**Obiettivo**
Scrivi il seguito del testo sulla disdetta e la protrazione della locazione, cominciando subito dopo l'ultima frase riportata.

**Testo selezionato**
::::

E' vero che il silenzio delle parti aveva conseguenze giuridiche e cioè il rinnovo tacito, ma non vale altrettanto per l'opzione, che è questione distinta da quella della scadenza contrattuale e che del resto come tale poteva e doveva esser fatta valere espressamente dalla conduttrice. L'opzione, per sua natura, lo imponeva, mentre il silenzio fino alla scadenza del contratto poteva avere come sola conseguenza la perenzione dell'opzione.
Si deve quindi concludere che il contratto non è stato prorogato fino al 31 marzo 2001 e che, trattandosi di un contratto di durata indeterminata relativo ad un locale commerciale con annessa abitazione familiare, poteva, in assenza di altri termini, essere disdetto per la fine di un trimestre di locazione con preavviso di sei mesi (art. 266d CO), con comunicazione sia alla moglie, sia al marito (art. 266n CO).
La disdetta 22 aprile 1996, inviata dalla locatrice su modulo ufficiale e per raccomandata, sia alla conduttrice, sia al marito, è pertanto valida per il 31 dicembre 1996.
3. La conduttrice chiede una protrazione della locazione per un periodo superiore a quello riconosciuto dall'Ufficio di conciliazione, mentre la locatrice sostiene che non sarebbe dato alcun diritto alla protrazione, siccome la locatrice era stata avvertita con largo anticipo della volontà di recedere dal contratto (più di otto mesi prima della scadenza).
Giusta l'art. 272 cpv. 1 CO il conduttore può esigere la protrazione della locazione se la fine della medesima produce per lui o per la sua famiglia effetti gravosi che nemmeno si giustificano tenendo conto degli interessi del locatore.
L'autorità competente pondera gli interessi delle parti tenendo segnatamente conto:
a. delle circostanze che hanno determinato la conclusione del contratto e del contenuto del contratto;
b. della durata della locazione;
c. della situazione personale familiare ed economica delle parti e del loro comportamento;
d. dell'eventuale fabbisogno del locatore o dei suoi stretti parenti od affini, come pure dell'urgenza del siffatto fabbisogno;
e. della situazione sul mercato locale degli alloggi e dei locali commerciali (art. 272 cpv. 2 CO).

::::

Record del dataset
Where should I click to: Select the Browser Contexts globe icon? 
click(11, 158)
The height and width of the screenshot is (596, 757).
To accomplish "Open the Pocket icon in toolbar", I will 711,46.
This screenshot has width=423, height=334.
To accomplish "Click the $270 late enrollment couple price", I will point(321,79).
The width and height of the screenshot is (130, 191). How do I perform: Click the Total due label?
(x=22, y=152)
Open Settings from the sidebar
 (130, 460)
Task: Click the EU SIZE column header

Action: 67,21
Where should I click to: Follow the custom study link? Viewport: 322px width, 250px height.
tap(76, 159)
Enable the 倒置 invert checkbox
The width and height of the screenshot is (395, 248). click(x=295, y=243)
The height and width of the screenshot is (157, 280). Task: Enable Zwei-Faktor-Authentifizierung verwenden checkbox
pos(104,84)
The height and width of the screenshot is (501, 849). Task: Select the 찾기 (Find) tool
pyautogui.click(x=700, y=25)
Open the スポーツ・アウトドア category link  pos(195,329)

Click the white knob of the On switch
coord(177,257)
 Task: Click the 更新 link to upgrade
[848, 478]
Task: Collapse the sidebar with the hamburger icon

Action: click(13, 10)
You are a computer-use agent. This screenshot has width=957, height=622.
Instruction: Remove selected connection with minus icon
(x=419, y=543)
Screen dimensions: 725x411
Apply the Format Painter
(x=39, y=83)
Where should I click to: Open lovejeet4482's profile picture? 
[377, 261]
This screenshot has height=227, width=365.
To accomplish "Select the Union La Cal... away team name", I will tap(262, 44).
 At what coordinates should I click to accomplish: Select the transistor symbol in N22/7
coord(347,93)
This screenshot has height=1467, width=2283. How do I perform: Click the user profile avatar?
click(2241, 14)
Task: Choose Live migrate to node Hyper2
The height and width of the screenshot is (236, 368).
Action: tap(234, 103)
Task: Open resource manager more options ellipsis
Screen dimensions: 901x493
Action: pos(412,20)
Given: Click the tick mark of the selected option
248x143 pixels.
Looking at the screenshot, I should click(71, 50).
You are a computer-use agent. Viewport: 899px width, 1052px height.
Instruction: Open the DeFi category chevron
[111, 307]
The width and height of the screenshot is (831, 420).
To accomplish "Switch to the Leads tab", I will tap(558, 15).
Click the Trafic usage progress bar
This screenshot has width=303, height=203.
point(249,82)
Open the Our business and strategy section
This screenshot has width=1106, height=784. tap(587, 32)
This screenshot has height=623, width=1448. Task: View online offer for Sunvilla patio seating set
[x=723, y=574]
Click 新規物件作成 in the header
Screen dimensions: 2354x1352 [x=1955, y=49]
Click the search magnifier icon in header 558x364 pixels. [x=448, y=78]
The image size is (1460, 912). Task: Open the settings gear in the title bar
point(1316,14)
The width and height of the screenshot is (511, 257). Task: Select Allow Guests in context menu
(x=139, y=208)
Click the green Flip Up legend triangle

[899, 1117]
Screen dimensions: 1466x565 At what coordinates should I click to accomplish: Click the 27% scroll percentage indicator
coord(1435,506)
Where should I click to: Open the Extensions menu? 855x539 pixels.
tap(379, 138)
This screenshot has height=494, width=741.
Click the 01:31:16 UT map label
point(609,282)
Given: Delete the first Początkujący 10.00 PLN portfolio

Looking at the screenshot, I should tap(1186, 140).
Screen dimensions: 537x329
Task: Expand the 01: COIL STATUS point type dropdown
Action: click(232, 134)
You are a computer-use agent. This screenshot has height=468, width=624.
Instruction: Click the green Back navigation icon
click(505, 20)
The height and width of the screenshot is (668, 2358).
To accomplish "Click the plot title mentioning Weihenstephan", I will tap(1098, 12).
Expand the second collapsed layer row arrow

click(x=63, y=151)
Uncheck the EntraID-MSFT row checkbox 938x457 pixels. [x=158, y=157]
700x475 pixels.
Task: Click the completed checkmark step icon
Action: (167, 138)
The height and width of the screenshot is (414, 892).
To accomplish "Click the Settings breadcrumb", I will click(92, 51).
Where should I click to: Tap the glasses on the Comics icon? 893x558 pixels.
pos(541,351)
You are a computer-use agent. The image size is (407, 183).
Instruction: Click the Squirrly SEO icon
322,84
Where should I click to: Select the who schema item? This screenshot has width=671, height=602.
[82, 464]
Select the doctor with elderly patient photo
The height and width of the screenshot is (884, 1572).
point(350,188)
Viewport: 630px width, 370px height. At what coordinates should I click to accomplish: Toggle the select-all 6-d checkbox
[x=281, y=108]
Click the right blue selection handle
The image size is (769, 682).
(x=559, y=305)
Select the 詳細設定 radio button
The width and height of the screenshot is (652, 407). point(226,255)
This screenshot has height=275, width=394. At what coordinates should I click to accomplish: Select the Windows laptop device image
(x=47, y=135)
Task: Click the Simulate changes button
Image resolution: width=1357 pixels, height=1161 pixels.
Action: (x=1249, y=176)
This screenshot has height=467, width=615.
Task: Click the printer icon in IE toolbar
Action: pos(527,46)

::::

**Risultato del compito**
Scopo della protrazione è quello di garantire al conduttore un lasso di tempo più lungo, rispetto a quello usuale costituito dal preavviso di disdetta, per reperire un oggetto sostitutivo, ma non quello di permettere al conduttore di poter approfittare più a lungo dei vantaggi connessi con l'uso dell'ente locato che dovrà abbandonare (Higi, op. cit., art. 272 CO, N. 19; Commentario Svit, art. 272 CO, N. 11).
Di conseguenza, quando il locatore rende nota al conduttore con largo anticipo la sua intenzione di disdire il contratto, il giudice dovrà valutare con rigore la questione di sapere se il conduttore ha nel frattempo intrapreso diligentemente tutto quanto ci si poteva attendere da lui per trovare una nuova sistemazione (Rep. 1990, 148).
Nel nostro caso dagli atti risulta che il locatore ha notificato la disdetta il 24 aprile 1996 per il 31 dicembre 1996.
Il 28 agosto 1996 il patrocinatore della locatrice ha fatto pubblicare un'inserzione sul Corriere del Ticino nell'intento di ottenere delle offerte per una sistemazione sostitutiva e ha ricevuto 7 offerte che ha per finire rinunciato a sottoporre alla conduttrice, allorquando quest'ultima gli ha dichiarato di non essere per nulla interessata ad una nuova sistemazione e di aver anzi rifiutato la sottoscrizione di un contratto per un esercizio pubblico sostitutivo con 37 camere a Minusio, che avrebbe comportato un onere supplementare di fr. 2'000.-- (presumibilmente mensile, v. deposizione teste avv. P. verbali a pag. 4 e 5).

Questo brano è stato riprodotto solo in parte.